Exercise aim -> Copy the listing below line for line, with no changes.

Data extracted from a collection
--

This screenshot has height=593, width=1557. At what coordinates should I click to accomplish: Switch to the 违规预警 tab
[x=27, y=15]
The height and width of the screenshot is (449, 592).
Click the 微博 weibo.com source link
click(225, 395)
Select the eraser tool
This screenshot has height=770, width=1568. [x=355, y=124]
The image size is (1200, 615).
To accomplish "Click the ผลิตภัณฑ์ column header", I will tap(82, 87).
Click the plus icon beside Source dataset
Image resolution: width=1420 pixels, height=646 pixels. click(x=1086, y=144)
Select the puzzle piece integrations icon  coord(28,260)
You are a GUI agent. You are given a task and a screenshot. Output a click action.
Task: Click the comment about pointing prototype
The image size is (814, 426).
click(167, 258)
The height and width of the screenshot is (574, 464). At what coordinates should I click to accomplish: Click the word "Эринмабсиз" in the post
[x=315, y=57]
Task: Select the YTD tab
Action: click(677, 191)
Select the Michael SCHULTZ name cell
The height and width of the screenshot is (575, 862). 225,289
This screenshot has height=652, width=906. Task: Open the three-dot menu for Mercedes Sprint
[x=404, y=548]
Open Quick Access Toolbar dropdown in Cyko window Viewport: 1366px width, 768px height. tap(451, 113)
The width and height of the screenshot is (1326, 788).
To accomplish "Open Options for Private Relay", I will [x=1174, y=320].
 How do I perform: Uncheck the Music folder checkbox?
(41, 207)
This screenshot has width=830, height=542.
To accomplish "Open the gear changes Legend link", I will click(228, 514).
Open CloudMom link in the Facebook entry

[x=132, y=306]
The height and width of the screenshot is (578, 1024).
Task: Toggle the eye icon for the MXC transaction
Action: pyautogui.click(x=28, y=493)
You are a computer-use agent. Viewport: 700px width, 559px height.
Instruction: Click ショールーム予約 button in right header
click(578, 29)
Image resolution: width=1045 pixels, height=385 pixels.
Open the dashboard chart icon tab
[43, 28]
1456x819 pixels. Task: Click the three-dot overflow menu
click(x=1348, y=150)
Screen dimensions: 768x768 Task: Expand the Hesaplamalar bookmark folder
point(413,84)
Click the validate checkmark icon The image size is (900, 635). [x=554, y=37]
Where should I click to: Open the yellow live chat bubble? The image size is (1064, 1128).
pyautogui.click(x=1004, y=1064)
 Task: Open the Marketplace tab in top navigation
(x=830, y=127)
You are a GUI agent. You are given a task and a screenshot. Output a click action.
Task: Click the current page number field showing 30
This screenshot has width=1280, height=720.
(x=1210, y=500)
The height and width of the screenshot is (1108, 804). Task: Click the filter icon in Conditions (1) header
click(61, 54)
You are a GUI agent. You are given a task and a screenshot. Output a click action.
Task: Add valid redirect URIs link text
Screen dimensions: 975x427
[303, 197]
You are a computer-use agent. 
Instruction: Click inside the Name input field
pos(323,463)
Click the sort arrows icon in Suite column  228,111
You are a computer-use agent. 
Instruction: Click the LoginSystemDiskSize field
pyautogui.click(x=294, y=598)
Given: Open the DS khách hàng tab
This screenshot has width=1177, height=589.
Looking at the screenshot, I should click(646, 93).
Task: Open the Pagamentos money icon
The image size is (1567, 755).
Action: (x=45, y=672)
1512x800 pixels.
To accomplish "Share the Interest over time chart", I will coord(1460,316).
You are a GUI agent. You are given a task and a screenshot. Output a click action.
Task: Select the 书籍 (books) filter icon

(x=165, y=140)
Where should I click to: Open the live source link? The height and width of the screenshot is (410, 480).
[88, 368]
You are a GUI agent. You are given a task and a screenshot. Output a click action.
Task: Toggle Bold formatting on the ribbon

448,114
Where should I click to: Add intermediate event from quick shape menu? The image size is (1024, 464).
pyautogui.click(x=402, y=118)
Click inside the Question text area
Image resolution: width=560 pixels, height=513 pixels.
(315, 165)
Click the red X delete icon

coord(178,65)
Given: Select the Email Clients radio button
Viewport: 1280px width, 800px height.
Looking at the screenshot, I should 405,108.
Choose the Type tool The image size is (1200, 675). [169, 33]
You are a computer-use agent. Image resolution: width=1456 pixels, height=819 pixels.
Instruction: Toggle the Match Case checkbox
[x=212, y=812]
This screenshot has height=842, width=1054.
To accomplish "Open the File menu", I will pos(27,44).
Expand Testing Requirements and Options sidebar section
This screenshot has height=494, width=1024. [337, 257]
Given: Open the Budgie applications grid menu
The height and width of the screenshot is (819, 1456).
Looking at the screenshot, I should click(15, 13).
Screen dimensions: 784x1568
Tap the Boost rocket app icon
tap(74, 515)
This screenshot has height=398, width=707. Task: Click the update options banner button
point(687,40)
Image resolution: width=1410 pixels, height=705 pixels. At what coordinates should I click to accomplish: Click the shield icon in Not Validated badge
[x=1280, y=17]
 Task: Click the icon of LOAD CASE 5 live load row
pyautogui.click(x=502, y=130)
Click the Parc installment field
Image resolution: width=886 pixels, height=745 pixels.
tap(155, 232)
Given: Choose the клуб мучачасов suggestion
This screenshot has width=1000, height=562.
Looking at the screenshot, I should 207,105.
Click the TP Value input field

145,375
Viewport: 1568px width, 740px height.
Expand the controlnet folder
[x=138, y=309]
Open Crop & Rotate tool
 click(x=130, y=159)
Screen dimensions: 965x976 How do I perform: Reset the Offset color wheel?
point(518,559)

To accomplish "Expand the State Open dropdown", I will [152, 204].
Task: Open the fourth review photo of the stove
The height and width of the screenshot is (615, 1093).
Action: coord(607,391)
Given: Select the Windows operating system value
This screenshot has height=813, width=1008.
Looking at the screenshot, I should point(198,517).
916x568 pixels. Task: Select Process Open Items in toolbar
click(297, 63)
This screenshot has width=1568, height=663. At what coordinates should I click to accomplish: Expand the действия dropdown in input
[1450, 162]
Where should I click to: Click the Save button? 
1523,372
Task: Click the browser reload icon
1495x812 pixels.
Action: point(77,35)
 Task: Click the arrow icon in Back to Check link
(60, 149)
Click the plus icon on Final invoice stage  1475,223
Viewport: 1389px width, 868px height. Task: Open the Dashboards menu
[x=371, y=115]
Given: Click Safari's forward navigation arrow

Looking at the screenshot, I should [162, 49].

--

Response to the exercise ->
This screenshot has height=593, width=1557. At what coordinates should I click to accomplish: Switch to the 违规预警 tab
[x=27, y=15]
The height and width of the screenshot is (449, 592).
Click the 微博 weibo.com source link
click(225, 395)
Select the eraser tool
This screenshot has height=770, width=1568. [x=355, y=124]
The image size is (1200, 615).
To accomplish "Click the ผลิตภัณฑ์ column header", I will tap(82, 87).
Click the plus icon beside Source dataset
Image resolution: width=1420 pixels, height=646 pixels. click(x=1086, y=144)
Select the puzzle piece integrations icon  coord(28,260)
You are a GUI agent. You are given a task and a screenshot. Output a click action.
Task: Click the comment about pointing prototype
The image size is (814, 426).
click(167, 258)
The height and width of the screenshot is (574, 464). At what coordinates should I click to accomplish: Click the word "Эринмабсиз" in the post
[x=315, y=57]
Task: Select the YTD tab
Action: click(677, 191)
Select the Michael SCHULTZ name cell
The height and width of the screenshot is (575, 862). 225,289
This screenshot has height=652, width=906. Task: Open the three-dot menu for Mercedes Sprint
[x=404, y=548]
Open Quick Access Toolbar dropdown in Cyko window Viewport: 1366px width, 768px height. tap(451, 113)
The width and height of the screenshot is (1326, 788).
To accomplish "Open Options for Private Relay", I will [x=1174, y=320].
 How do I perform: Uncheck the Music folder checkbox?
(41, 207)
This screenshot has width=830, height=542.
To accomplish "Open the gear changes Legend link", I will click(228, 514).
Open CloudMom link in the Facebook entry

[x=132, y=306]
The height and width of the screenshot is (578, 1024).
Task: Toggle the eye icon for the MXC transaction
Action: pyautogui.click(x=28, y=493)
You are a computer-use agent. Viewport: 700px width, 559px height.
Instruction: Click ショールーム予約 button in right header
click(578, 29)
Image resolution: width=1045 pixels, height=385 pixels.
Open the dashboard chart icon tab
[43, 28]
1456x819 pixels. Task: Click the three-dot overflow menu
click(x=1348, y=150)
Screen dimensions: 768x768 Task: Expand the Hesaplamalar bookmark folder
point(413,84)
Click the validate checkmark icon The image size is (900, 635). [x=554, y=37]
Where should I click to: Open the yellow live chat bubble? The image size is (1064, 1128).
pyautogui.click(x=1004, y=1064)
 Task: Open the Marketplace tab in top navigation
(x=830, y=127)
You are a GUI agent. You are given a task and a screenshot. Output a click action.
Task: Click the current page number field showing 30
This screenshot has width=1280, height=720.
(x=1210, y=500)
The height and width of the screenshot is (1108, 804). Task: Click the filter icon in Conditions (1) header
click(61, 54)
You are a GUI agent. You are given a task and a screenshot. Output a click action.
Task: Add valid redirect URIs link text
Screen dimensions: 975x427
[303, 197]
You are a computer-use agent. 
Instruction: Click inside the Name input field
pos(323,463)
Click the sort arrows icon in Suite column  228,111
You are a computer-use agent. 
Instruction: Click the LoginSystemDiskSize field
pyautogui.click(x=294, y=598)
Given: Open the DS khách hàng tab
This screenshot has width=1177, height=589.
Looking at the screenshot, I should click(646, 93).
Task: Open the Pagamentos money icon
The image size is (1567, 755).
Action: (x=45, y=672)
1512x800 pixels.
To accomplish "Share the Interest over time chart", I will coord(1460,316).
You are a GUI agent. You are given a task and a screenshot. Output a click action.
Task: Select the 书籍 (books) filter icon

(x=165, y=140)
Where should I click to: Open the live source link? The height and width of the screenshot is (410, 480).
[88, 368]
You are a GUI agent. You are given a task and a screenshot. Output a click action.
Task: Toggle Bold formatting on the ribbon

448,114
Where should I click to: Add intermediate event from quick shape menu? The image size is (1024, 464).
pyautogui.click(x=402, y=118)
Click inside the Question text area
Image resolution: width=560 pixels, height=513 pixels.
(315, 165)
Click the red X delete icon

coord(178,65)
Given: Select the Email Clients radio button
Viewport: 1280px width, 800px height.
Looking at the screenshot, I should 405,108.
Choose the Type tool The image size is (1200, 675). [169, 33]
You are a computer-use agent. Image resolution: width=1456 pixels, height=819 pixels.
Instruction: Toggle the Match Case checkbox
[x=212, y=812]
This screenshot has height=842, width=1054.
To accomplish "Open the File menu", I will pos(27,44).
Expand Testing Requirements and Options sidebar section
This screenshot has height=494, width=1024. [337, 257]
Given: Open the Budgie applications grid menu
The height and width of the screenshot is (819, 1456).
Looking at the screenshot, I should click(15, 13).
Screen dimensions: 784x1568
Tap the Boost rocket app icon
tap(74, 515)
This screenshot has height=398, width=707. Task: Click the update options banner button
point(687,40)
Image resolution: width=1410 pixels, height=705 pixels. At what coordinates should I click to accomplish: Click the shield icon in Not Validated badge
[x=1280, y=17]
 Task: Click the icon of LOAD CASE 5 live load row
pyautogui.click(x=502, y=130)
Click the Parc installment field
Image resolution: width=886 pixels, height=745 pixels.
tap(155, 232)
Given: Choose the клуб мучачасов suggestion
This screenshot has width=1000, height=562.
Looking at the screenshot, I should 207,105.
Click the TP Value input field

145,375
Viewport: 1568px width, 740px height.
Expand the controlnet folder
[x=138, y=309]
Open Crop & Rotate tool
 click(x=130, y=159)
Screen dimensions: 965x976 How do I perform: Reset the Offset color wheel?
point(518,559)

To accomplish "Expand the State Open dropdown", I will [152, 204].
Task: Open the fourth review photo of the stove
The height and width of the screenshot is (615, 1093).
Action: coord(607,391)
Given: Select the Windows operating system value
This screenshot has height=813, width=1008.
Looking at the screenshot, I should point(198,517).
916x568 pixels. Task: Select Process Open Items in toolbar
click(297, 63)
This screenshot has width=1568, height=663. At what coordinates should I click to accomplish: Expand the действия dropdown in input
[1450, 162]
Where should I click to: Click the Save button? 
1523,372
Task: Click the browser reload icon
1495x812 pixels.
Action: point(77,35)
 Task: Click the arrow icon in Back to Check link
(60, 149)
Click the plus icon on Final invoice stage  1475,223
Viewport: 1389px width, 868px height. Task: Open the Dashboards menu
[x=371, y=115]
Given: Click Safari's forward navigation arrow

Looking at the screenshot, I should [162, 49].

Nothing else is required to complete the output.